Start of Passage provided

The film starred James Caan and Mandy Patinkin and explored issues of race regarding a new alien species who were facing the same struggles that say black people were facing 15-20 years earlier when it was released in 1988. The TV series explored that theme a lot deeper and TV was the perfect place for it to draw out such issues. Even when the series ended it returned for several TV movies.
At the current time of writing this is the longest constantly running Sci-Fi show (no, Doctor Who doesn’t count due to his long break). Spinning off from the hit film of the same title we have Richard Dean Anderson – almost shugging off all previous memory of MacGyver – bet he could have made his own Stargate – instead of Kurt Russell in the same role and crucially acknowledges, respects and significantly builds upon that original film world and did so for 10 seasons, its own spin off TV movie and two of its own spin of series, making it the most successful Sci-Fi property since Star Trek.
It could have only been more bungled if Principal Rooney had tried to make this himself. Sometimes a property works because of the writer and the actors involved, this had neither so was more a case of Ferris Bueller Bog Off rather than his still never bettered Day Off. It always seemed like Parker Lewis Can’t Lose tone and had Charlie Schlatter (liked him in 18 Again, hope he fired his agent after Police Academy 7 replacing Matt McCoy replacing Steve Guttenberg and perhaps most widely known for Diagnosis Murder) and an early turn from Jennifer Aniston and her pre operation nose. Talking of John Hughes properties, somehow, somehow Uncle Buck also made it to a series.

End of Passage provided
Start of Given records

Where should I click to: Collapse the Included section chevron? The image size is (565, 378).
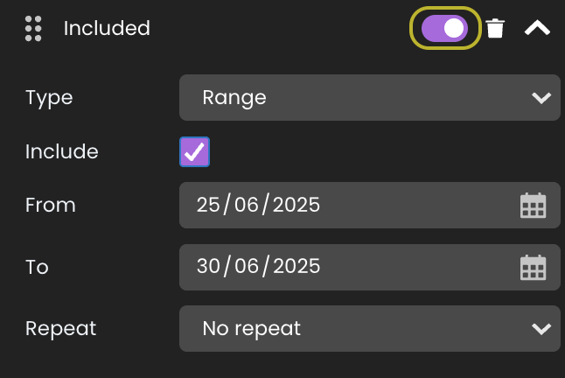[x=537, y=29]
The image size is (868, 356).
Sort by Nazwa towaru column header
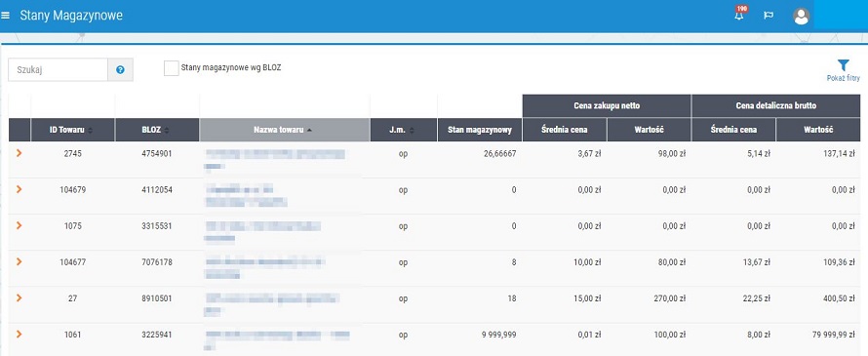[x=285, y=130]
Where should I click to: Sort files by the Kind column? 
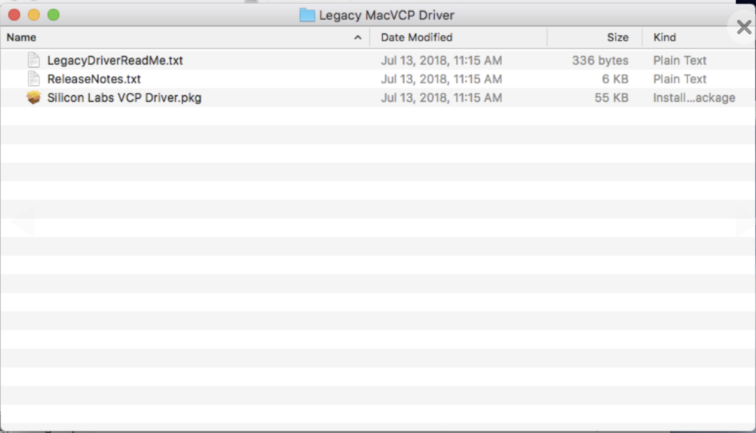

End of Given records

Directions:
[1] Answer these questions about the passage on films turned into TV series:
(a) Who starred in the film released in 1988?
(b) For how many seasons did the show starring Richard Dean Anderson run?
(c) Which actress made an early appearance in the series the passage calls "Ferris Bueller Bog Off"?
[2] Write the next part of the passage on films turned into TV series, starting after its final sentence.
The records are not needed for the work here.

Written answers:
[1]
(a) James Caan and Mandy Patinkin
(b) 10 seasons
(c) Jennifer Aniston

[2]
The film was Oscar-nominated, had a career best performance from Melanie Griffith who turned into Sandra Bullock for the short-lived TV version.
After four films (don’t worry only two of them made them into cinemas) the Syfy Channel thought they’d Graboid some extra green stuff from the franchise and spin it out as a TV series, featuring Michael Gross, who has been a mainstay of all of the films (and played Michael J Fox’s dad in Family Ties). The Channel mucked about with the order so it made no sense, which meant sloppy re-editing and an audience that nose-divided sending the Graboids back into hiding never to be seen again.
Richard Widmark lasted for six 90 minutes episodes of this TV series named after the 1968 film of the same name, which to be honest was some going as he got shot dead at the end of the film. The original film was directed by Don Siegel who would go onto make Dirty Harry. In the same year as directing Madigan, Siegel also directed Coogan’s Bluff with a fish out of water cop played by Clint Eastwood. This also turned up on TV, this time as McCloud with Dennis Weaver in the role.
When Humphrey Bogart said “Play it again, Sam” I don’t think he meant the whole scenario, well amazingly that is what happened and more amazingly still it was with David Soul in the Bogart role in 1983, which also featured an early Ray Liotta and Scatman ‘Hong Kong Phooey” Crothers. Was also made for TV in 1955, the latter only lasted two episodes with the former shutting up shop after 6.
Buffy the Vampire Slayer
It’s often forgotten that Buffy started out as something of a so-so movie with a good idea with the lovely but oh so different to Gellar, Kristy Swanson in the role.
Think it over creep. I really wish they had. One of those really odd things that happened (a similar think happened with a Rambo kids cartoon) were an ultra violent film and is slowly eroded away over sequels (flying Robocop in part 3 folks), then a TV series – which still looked like that same world but just something of a cuddlier version and even a cartoon.